● PASSAGE GIVEN:
• • • •

Reputation: 3573
I need to extract main contents (excluding links,advertisements,etc) from a news web page.I have read about it on web and came to know that to do that I need to parse html page and then select contents from html tags.I have written a code which takes a html file as input and extracts the text from the web page using Htmleditorkit available in java.swing.* .
import java.io.IOException;
import java.io.FileReader;
import java.io.Reader;
import java.util.List;
import java.util.ArrayList;
import javax.swing.text.html.parser.ParserDelegator;
import javax.swing.text.html.HTMLEditorKit.ParserCallback;
import javax.swing.text.html.HTML.Tag;
import javax.swing.text.MutableAttributeSet;
public class HTMLUtils {
private HTMLUtils() {}
public static List<String> extractText(Reader reader) throws IOException {
final ArrayList<String> list = new ArrayList<String>();
ParserDelegator parserDelegator = new ParserDelegator();
ParserCallback parserCallback = new ParserCallback() {
@Override
public void handleText(final char[] data, final int pos) {
list.add(new String(data));
}
@Override
public void handleStartTag(Tag tag, MutableAttributeSet attribute, int pos) { }
@Override
public void handleEndTag(Tag t, final int pos) { }
@Override
public void handleSimpleTag(Tag t, MutableAttributeSet a, final int pos) { }
@Override
public void handleComment(final char[] data, final int pos) { }
@Override
public void handleError(final java.lang.String errMsg, final int pos) { }
};
parserDelegator.parse(reader, parserCallback, true);
return list;
}
public static void main(String[] args) throws Exception{
FileReader reader = new FileReader("C://Users//Mukul//Desktop//demo.html");
List<String> lines = HTMLUtils.extractText(reader);
for (String line : lines) {
System.out.println(line);
}
}
}
But my problem is I'm not abled to figure out how can I select only main content from a web page like an article from a news web page.

• • • •

● WORK INSTRUCTIONS:
[A] List every method that the forum post's code overrides inside its ParserCallback.
[B] Write a continuation of the forum post on extracting a news article's main content, starting after its last sentence.
The material after this point comes from a different source than the forum post.

● DATASET EXTRACT:
• • • •

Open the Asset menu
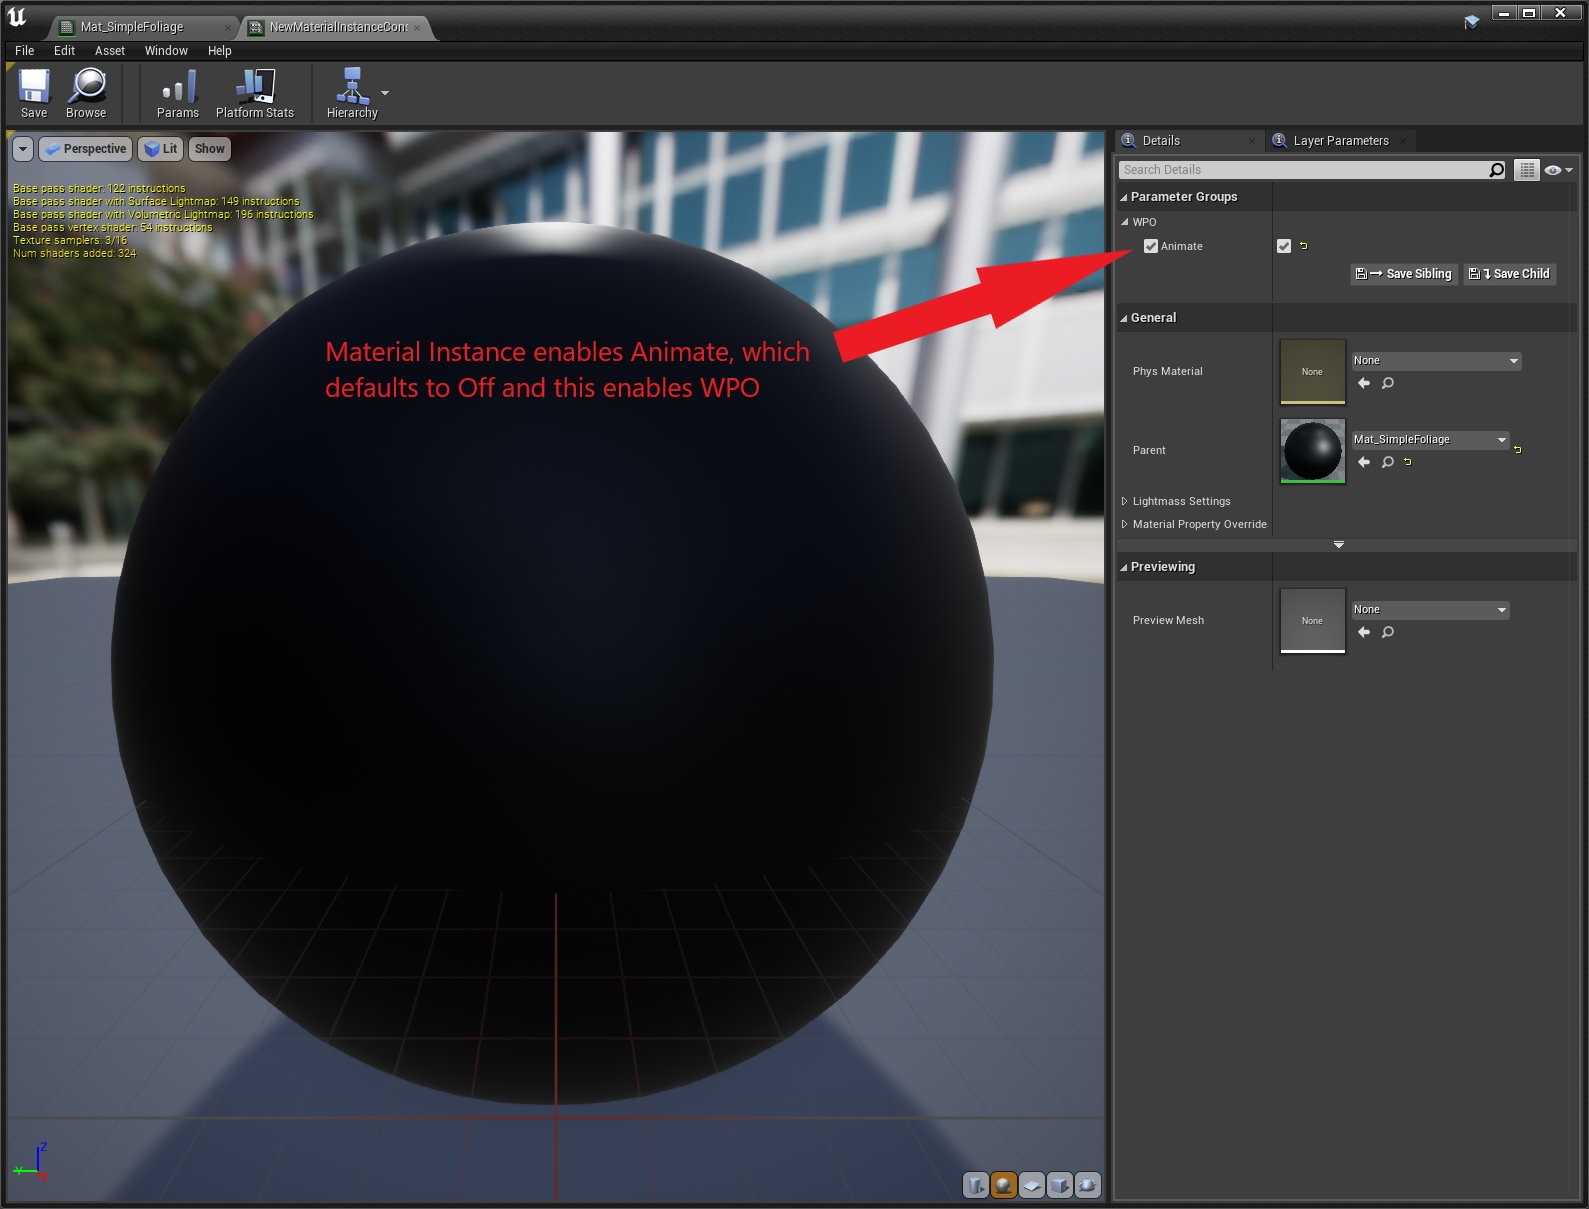The height and width of the screenshot is (1209, 1589). (x=110, y=51)
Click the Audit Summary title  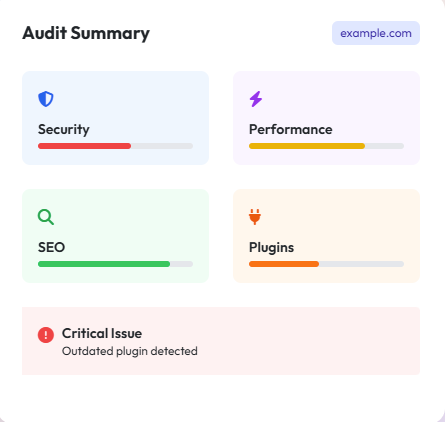[86, 33]
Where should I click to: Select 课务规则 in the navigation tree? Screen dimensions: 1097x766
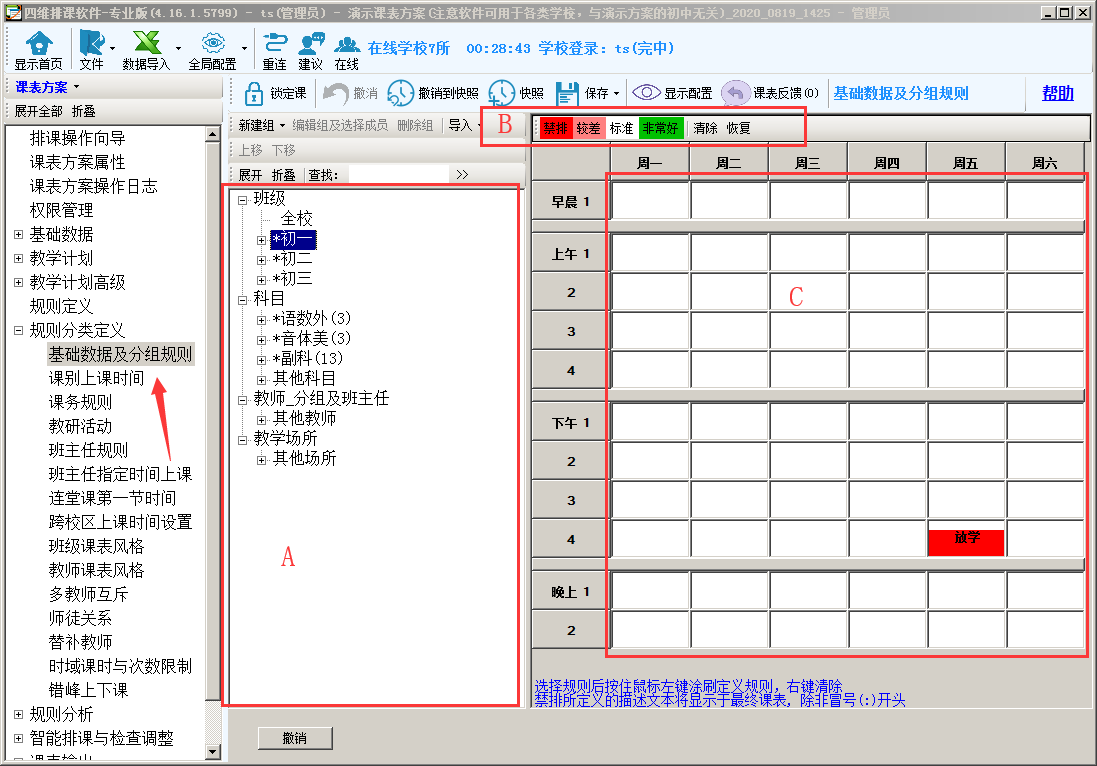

• • • •

● ANSWERS IN ORDER:
[A] handleText, handleStartTag, handleEndTag, handleSimpleTag, handleComment, handleError

[B]
Also,I want to know the way I'm doing parsing is fine or should I use some open source libraries like Jsoup,Jtidy,etc. for same thing.
Please help me and correct me where I'm doing wrong.
Upvotes: 1
Views: 1092
Reputation: 1303
well you have two problems, one is getting the page contents (syntactic i guess), for which i would use the following idiom: (not that theres something terribly wrong with the code you posted, just a bit too verbose for my taste)
String text = new Scanner( new URL("C://Users//Mukul//Desktop//demo.html").openConnection().getInputStream()).useDelimiter("\\A").next();
and the other is interpreting the String you just read (semantic). I dont think theres a single right answer but if its one single page you want to parse everytime, it should have some fixed layout. you will have to find some pattern to distinguish main content from advertisements, headers, links, etc. and then maybe you can extract it using regexes.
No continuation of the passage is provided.